Explain this to me...

In the recent past, I have spoken with some friends – most of them close to me, all of them intelligent and none of them superficial.

Each one of them is wary of Muslims. Each one believes that Islam, either obviously or subliminally, promotes or condones violence. None of these friends are Muslims. While they are not exactly evangelists, they do believe that their own faiths – Hinduism, Christianity, Buddhism, Sikhism – are superior to this ‘peace at sword point’ religion.

I have strong reasons to refute this belief. However, my point here is not about challenging anyone’s opinion. These are deep and personal matters. Knowing my friends, I am sure they have struggled with their own notions of secularism before they have uncomfortably accepted this belief of Muslims and Islam.

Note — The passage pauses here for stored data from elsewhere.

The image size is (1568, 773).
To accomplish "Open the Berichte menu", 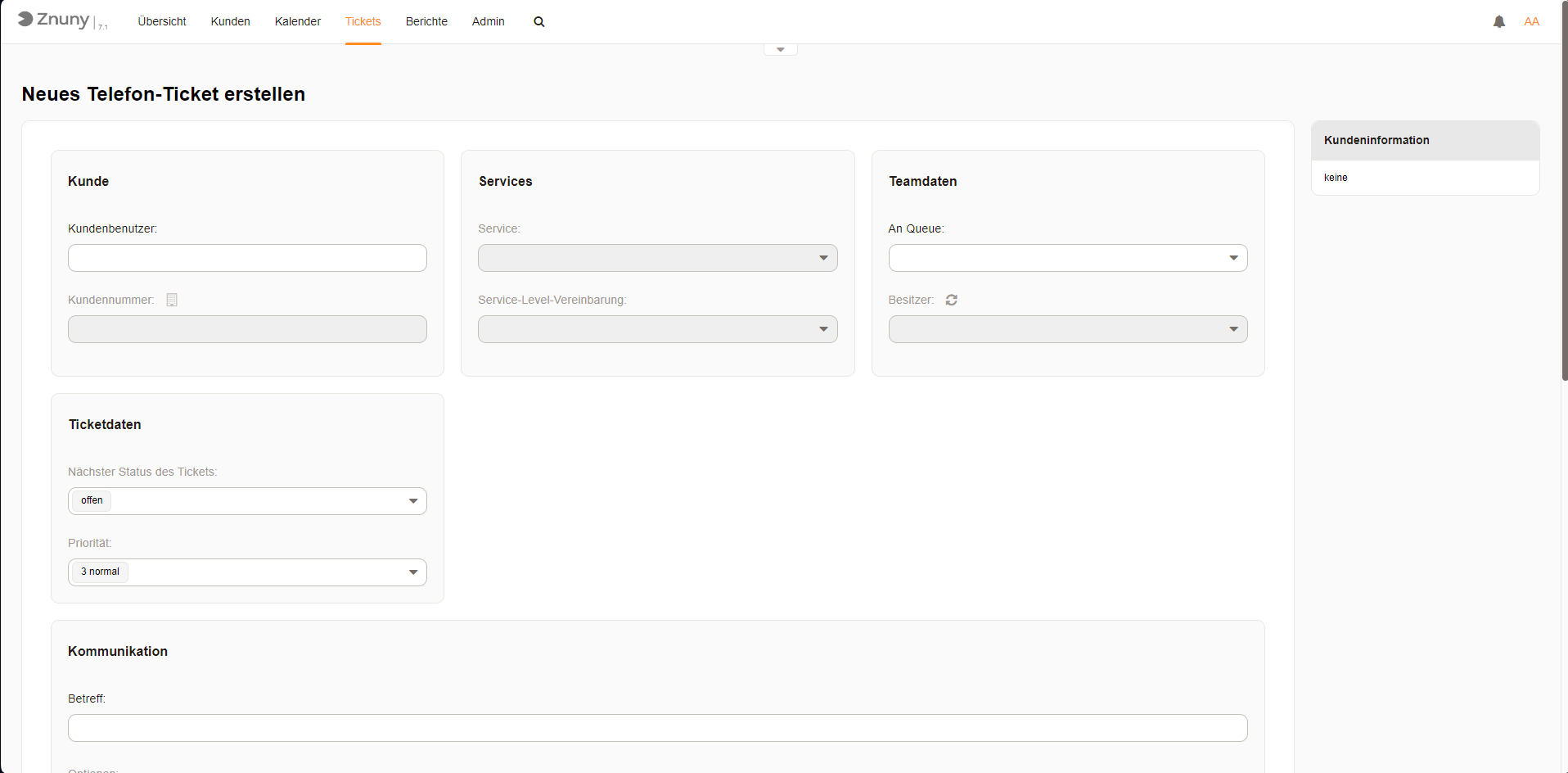I will coord(426,22).
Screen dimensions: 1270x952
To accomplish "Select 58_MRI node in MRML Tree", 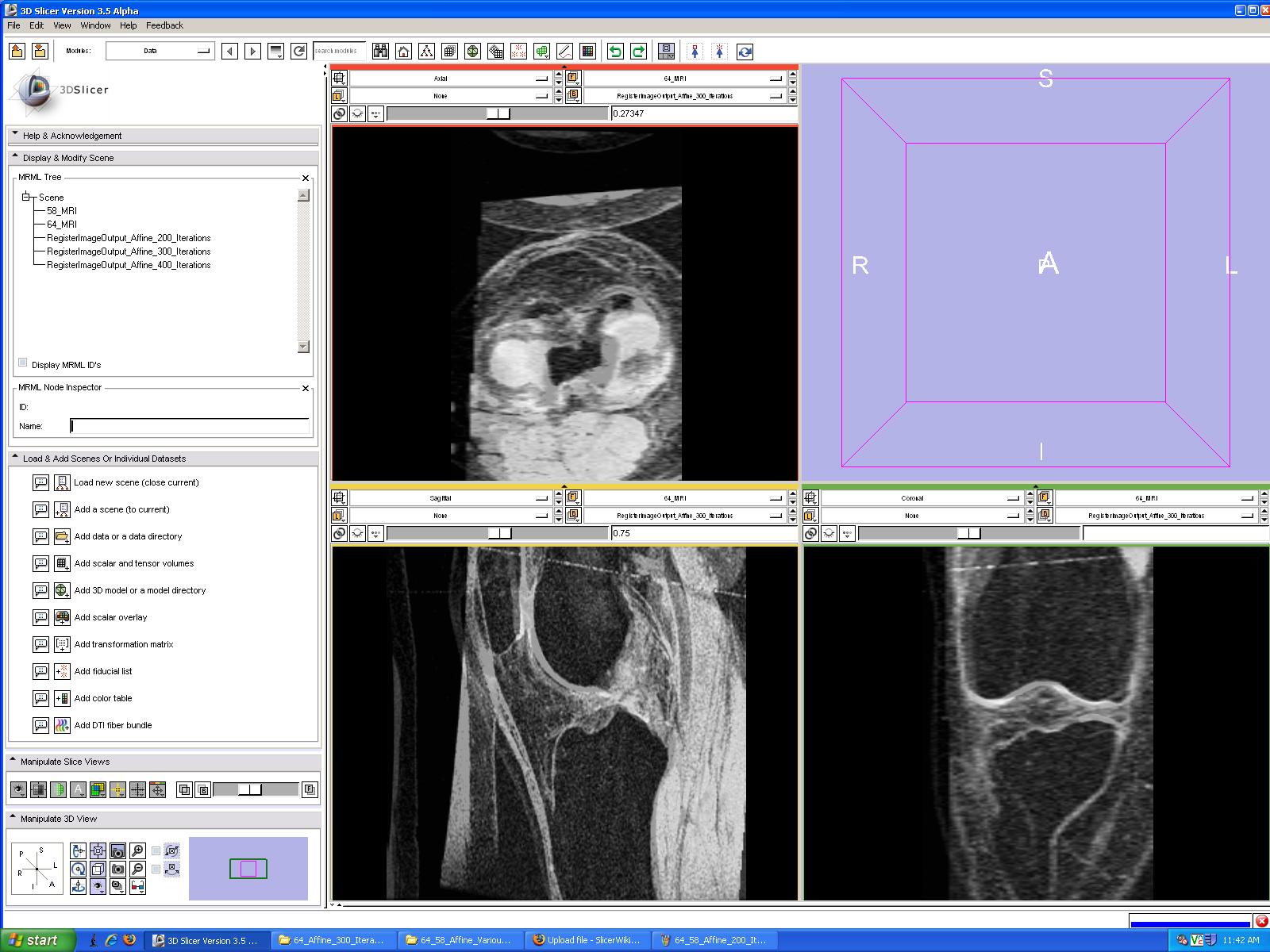I will [x=62, y=211].
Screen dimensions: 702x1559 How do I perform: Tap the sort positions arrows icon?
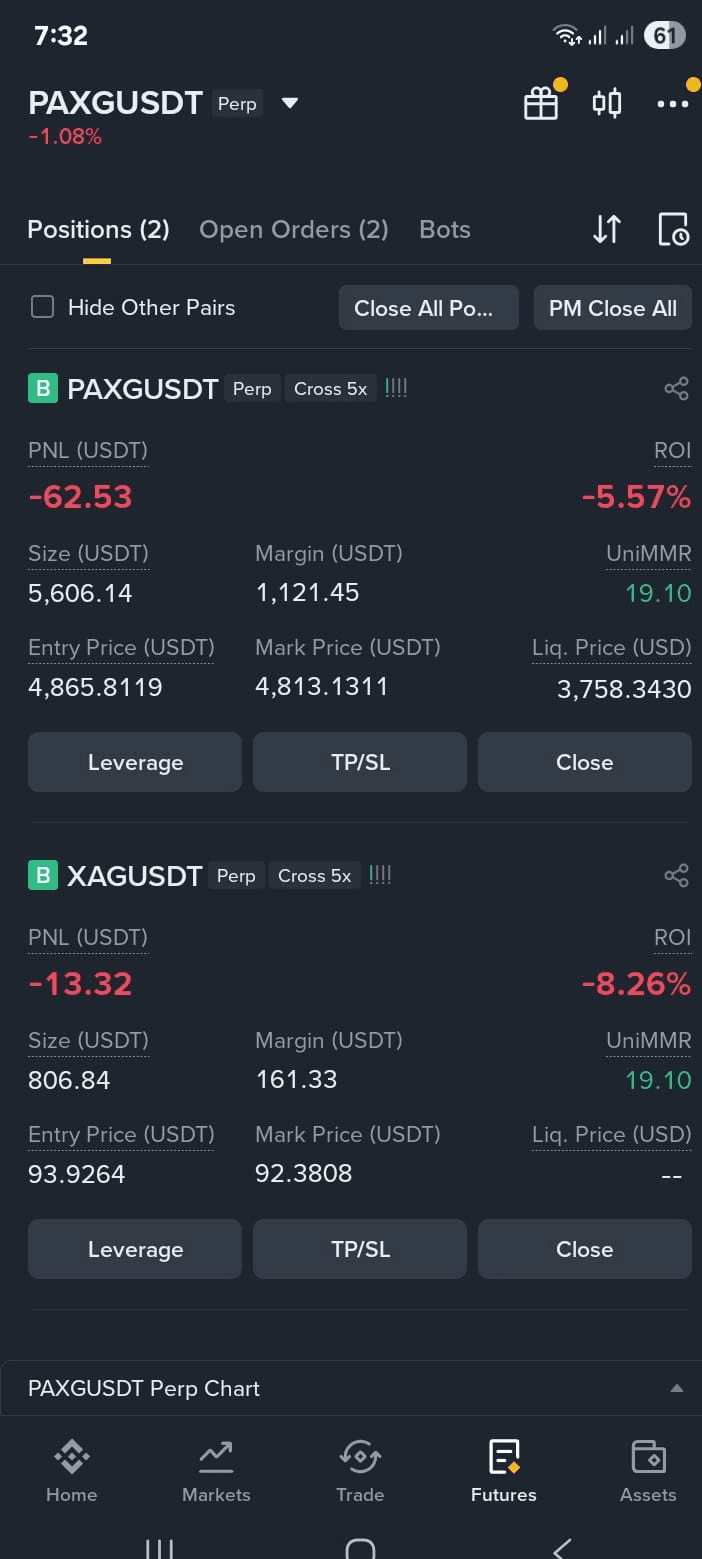[607, 230]
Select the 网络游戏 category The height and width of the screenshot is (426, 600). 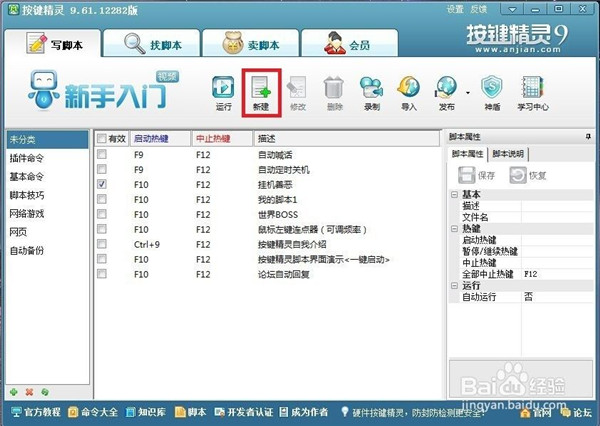pos(27,213)
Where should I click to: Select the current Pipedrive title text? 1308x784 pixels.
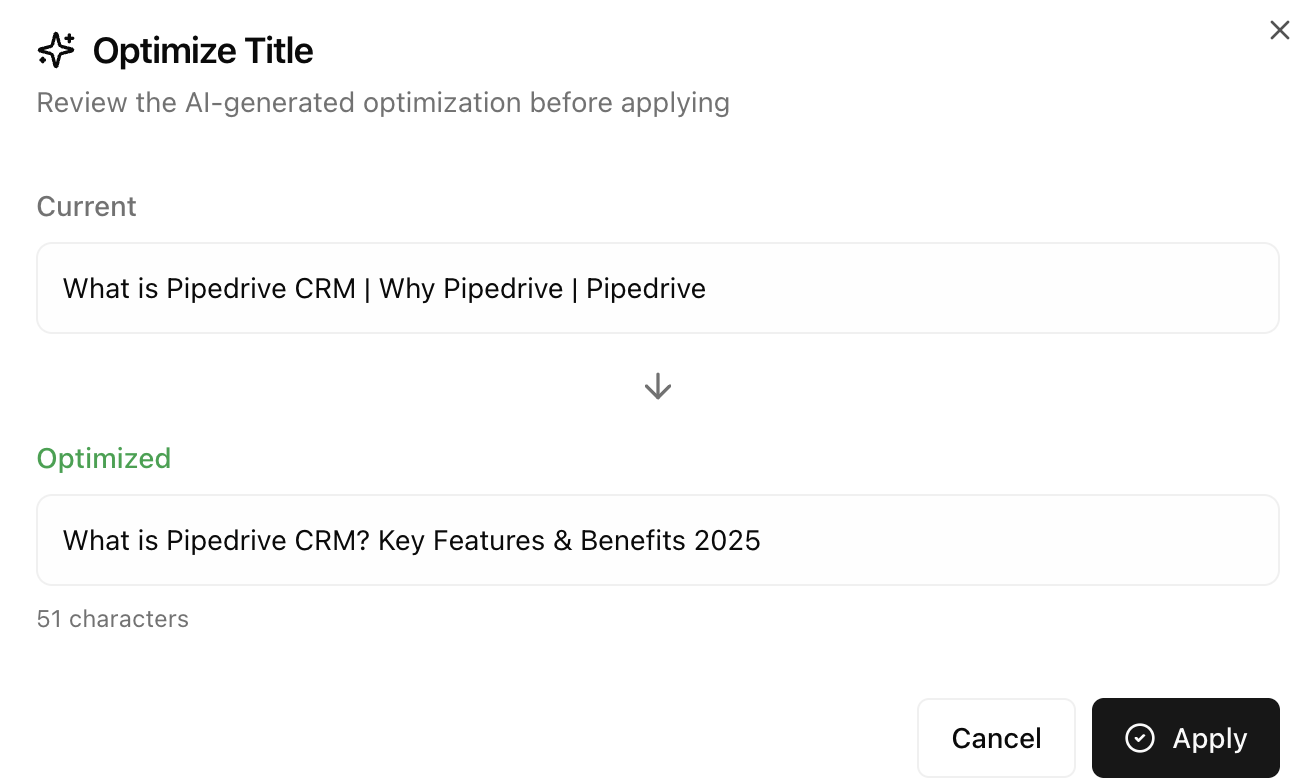click(x=384, y=288)
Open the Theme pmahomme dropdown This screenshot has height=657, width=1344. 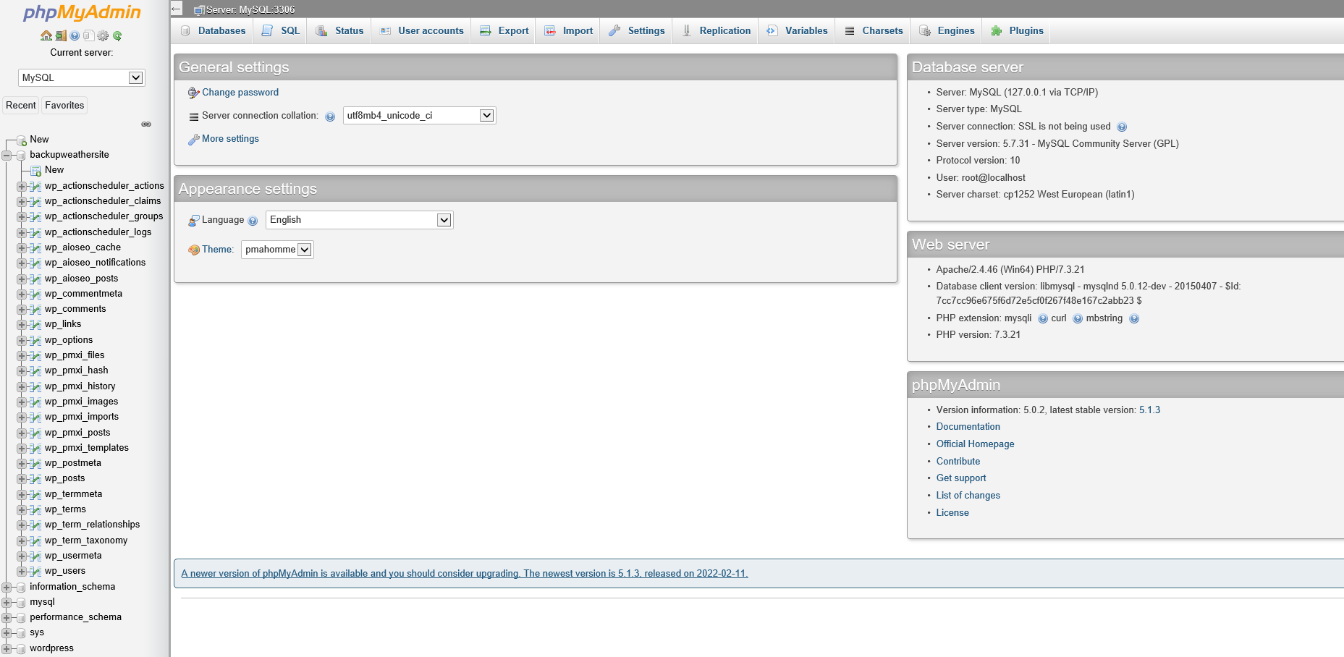coord(277,250)
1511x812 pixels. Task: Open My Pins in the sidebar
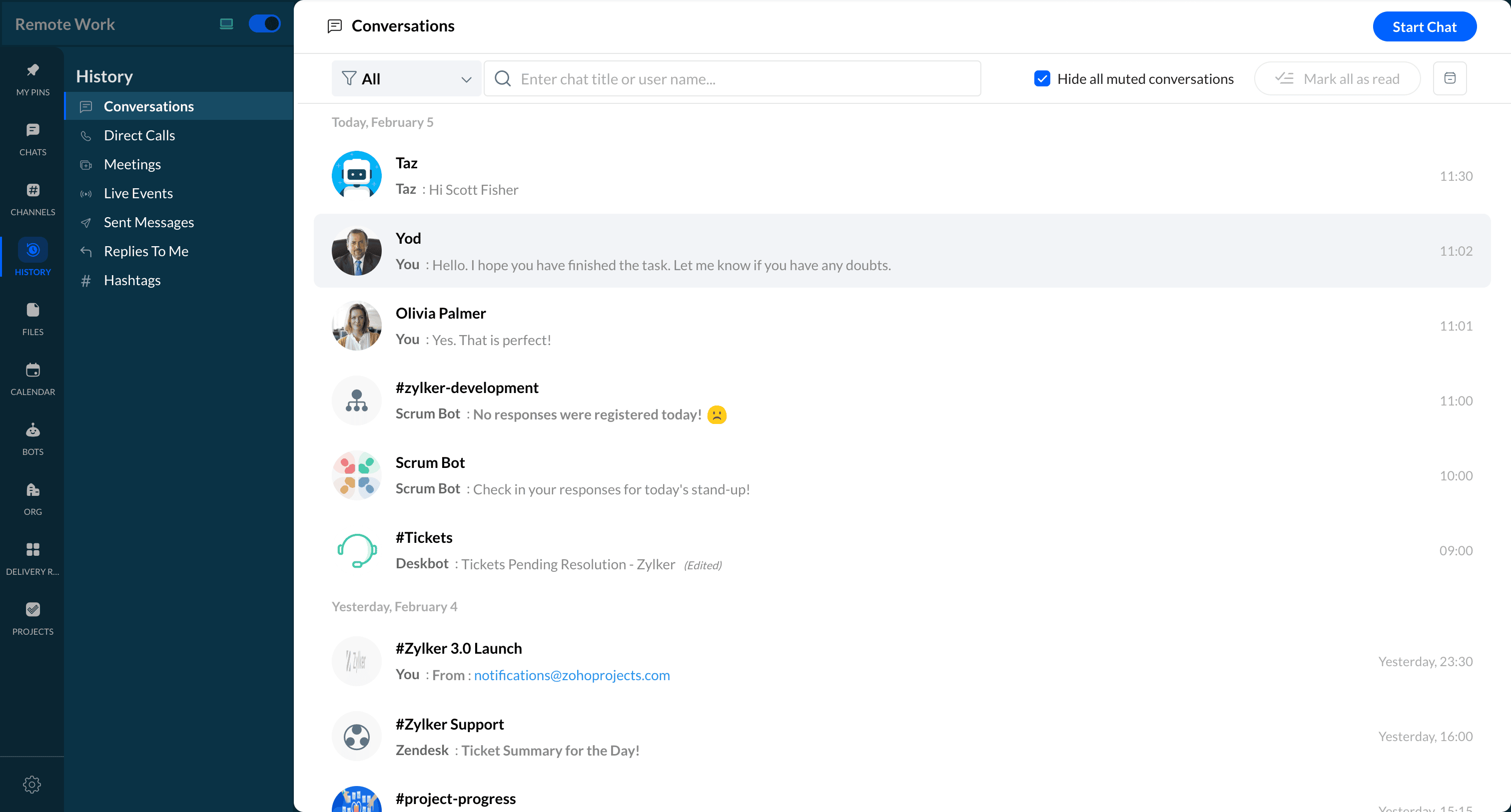pos(33,78)
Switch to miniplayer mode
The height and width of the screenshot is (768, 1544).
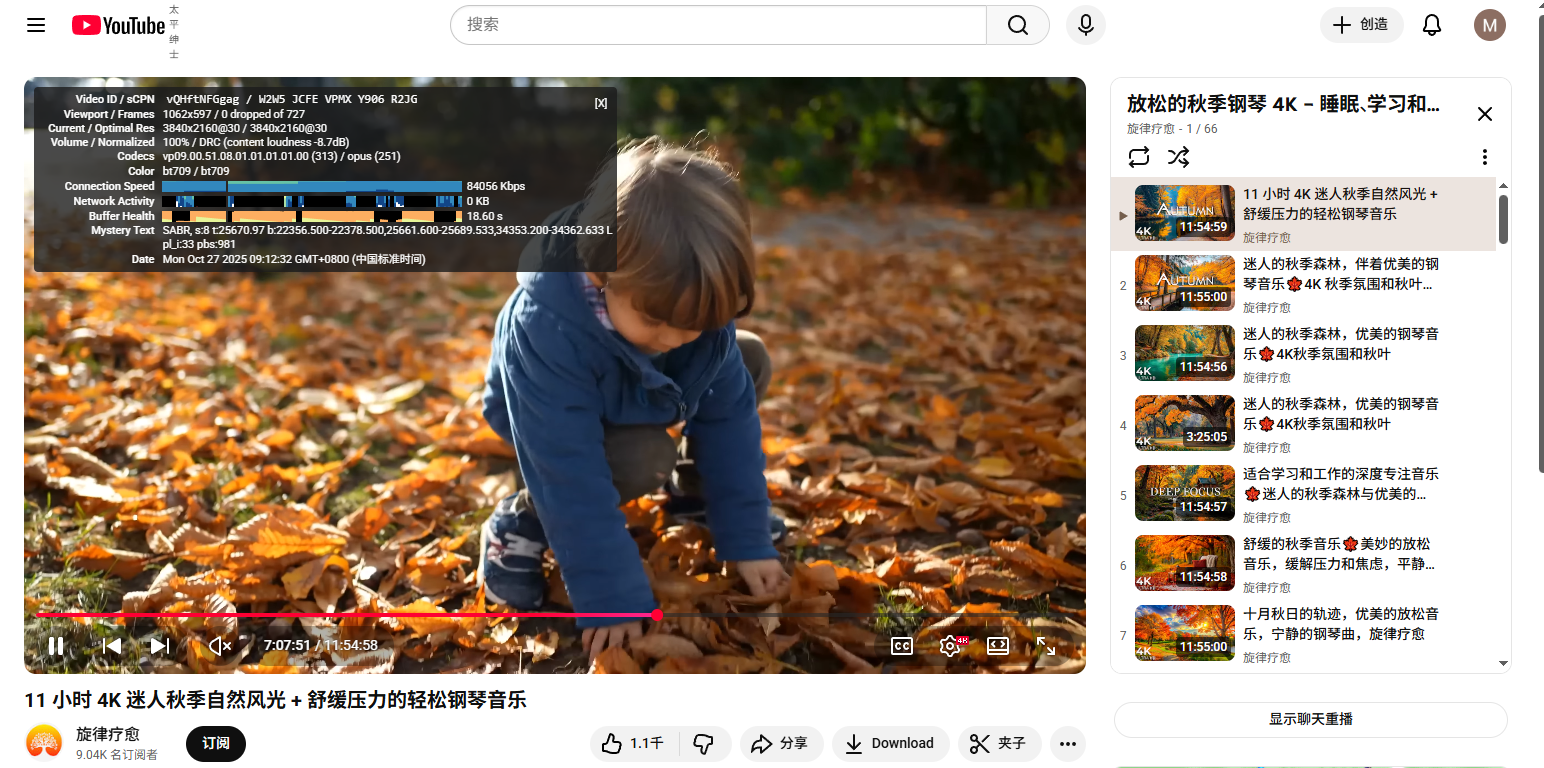click(x=997, y=645)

However, when I encounter criticism of another religion, I tend to question my own. I am Hindu for several reasons. The most important one being convenience. I was born into it.

As a child, I found my religion entertaining. Shiva and Vishnu were like eccentric uncles and Brahma was one of those geriatric, polite entities you left alone. Growing up as a Hindu, my notion of God was fairly casual. There was no question that God would forgive my sins. Look how many he’d committed! Anyone acquainted with the Mahabharat would find it a little hard to digest that it is part of religious reading. It has so many scheming, conniving characters. So many heroes with myriad frailties, drunk on lust and hung up on power. These heroes seldom walked the straight and narrow path and when they did, they often wore footwear made of clay.

Apart from entertainment, Hinduism afforded me space. This could have had less to do with Hinduism and more to do with my upbringing. I never hadto do anything. Vegetarianism was not a mandate. Neither was waking up at dawn and doing the puja. I went through a great part of life without reading the Gita, despite having a father who could recite it in 3 languages from memory.

So, basically, I had no reason to think of changing my religion. It seemed fun enough and let me be. That is pretty much what I was looking for at that point, anyway.

Then somewhere along the way, I started getting questioned about some facets of Hinduism. Not so much questioned, but accused. I did think it was a little unfair. If an atheist stood up for science, she was being rational. If a Christian or Muslim stood up for their religions, they were defending as the minority factions. If I spoke in favour of Hinduism, though, I was being a zealot.

Of course, of all the people I’ve mentioned above, I was the most clueless. Much of my perceived persecution could have been the result of an unprepared mind.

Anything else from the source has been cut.